NZD/USD: Demand is constant?
Demand overnight proved constant in the face of continued European concern. Barring a negative event, continued demand for NZD is likely, particularly if further liquidity is provided or suggested in the US.
Expected range: 0.7830 - 0.7950
NZD/AUD: Mid range ?
The rates differentials still point higher for this cross, however we are now mid range and see decent technical resistance at 0.7850-0.7875.
Expected range: 0.7790 - 0.7860
NZD/EUR: European stalemate increasing EUR woes?

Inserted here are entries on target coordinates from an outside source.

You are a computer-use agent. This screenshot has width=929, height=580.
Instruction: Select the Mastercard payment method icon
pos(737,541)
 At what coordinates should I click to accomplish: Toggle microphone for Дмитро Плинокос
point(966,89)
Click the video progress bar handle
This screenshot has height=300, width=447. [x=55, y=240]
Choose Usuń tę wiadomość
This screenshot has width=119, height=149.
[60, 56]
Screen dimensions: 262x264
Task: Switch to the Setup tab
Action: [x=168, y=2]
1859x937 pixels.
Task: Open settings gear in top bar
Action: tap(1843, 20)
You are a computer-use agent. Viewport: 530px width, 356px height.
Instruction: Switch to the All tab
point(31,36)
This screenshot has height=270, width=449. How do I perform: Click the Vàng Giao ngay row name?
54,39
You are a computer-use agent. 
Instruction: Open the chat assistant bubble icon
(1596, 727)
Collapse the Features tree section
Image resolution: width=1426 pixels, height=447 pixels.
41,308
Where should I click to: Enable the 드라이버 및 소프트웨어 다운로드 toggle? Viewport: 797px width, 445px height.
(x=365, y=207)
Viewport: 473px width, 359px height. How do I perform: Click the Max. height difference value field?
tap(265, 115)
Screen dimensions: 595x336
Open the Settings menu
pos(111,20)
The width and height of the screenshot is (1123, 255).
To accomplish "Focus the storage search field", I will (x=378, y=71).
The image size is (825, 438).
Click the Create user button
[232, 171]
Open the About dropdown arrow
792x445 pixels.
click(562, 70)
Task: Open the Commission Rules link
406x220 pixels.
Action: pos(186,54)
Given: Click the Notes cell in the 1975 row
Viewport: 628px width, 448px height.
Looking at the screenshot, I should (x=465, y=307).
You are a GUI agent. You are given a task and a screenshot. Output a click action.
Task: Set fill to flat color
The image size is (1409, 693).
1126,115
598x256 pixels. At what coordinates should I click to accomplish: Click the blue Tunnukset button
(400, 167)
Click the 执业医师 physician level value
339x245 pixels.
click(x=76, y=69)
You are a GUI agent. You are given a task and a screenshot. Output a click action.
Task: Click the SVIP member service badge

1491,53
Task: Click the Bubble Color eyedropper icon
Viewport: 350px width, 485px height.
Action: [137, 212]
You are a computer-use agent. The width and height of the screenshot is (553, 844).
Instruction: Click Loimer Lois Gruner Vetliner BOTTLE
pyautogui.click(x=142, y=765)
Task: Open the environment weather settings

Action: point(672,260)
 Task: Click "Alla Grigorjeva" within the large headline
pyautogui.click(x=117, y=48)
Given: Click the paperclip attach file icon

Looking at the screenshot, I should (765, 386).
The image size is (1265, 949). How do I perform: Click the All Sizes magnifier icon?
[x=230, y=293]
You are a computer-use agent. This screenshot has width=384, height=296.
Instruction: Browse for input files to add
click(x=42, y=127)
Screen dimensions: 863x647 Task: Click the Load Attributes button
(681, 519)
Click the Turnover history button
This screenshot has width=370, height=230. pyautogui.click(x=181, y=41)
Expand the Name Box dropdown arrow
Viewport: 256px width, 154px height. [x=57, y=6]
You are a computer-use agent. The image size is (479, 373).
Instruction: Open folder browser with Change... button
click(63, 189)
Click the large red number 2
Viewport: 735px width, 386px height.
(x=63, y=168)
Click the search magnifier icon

We are still circumspect on Europe and despite the fact that Greek Euro exit has been removed as an immediate risk there is still Spain, and growth (France) vs austerity (Germany) to play out.
Expected range: 0.6250 - 0.6350
NZD/JPY: Key barometer
Will the safe haven be required or will Central bank actions see yield in demand. At the moment yield is winning. Don't forget the BOJ though, as they have a mandate to suppress excessive moves.
Expected range: 62.00 - 63.00
NZD/GBP: GBP strength puzzling?
The BOE indicates further asset purchases are likely amid unconventional easing. This should weaken GBP, but a European safe haven label, has seen demand for GBP keeping this cross weaker than expected.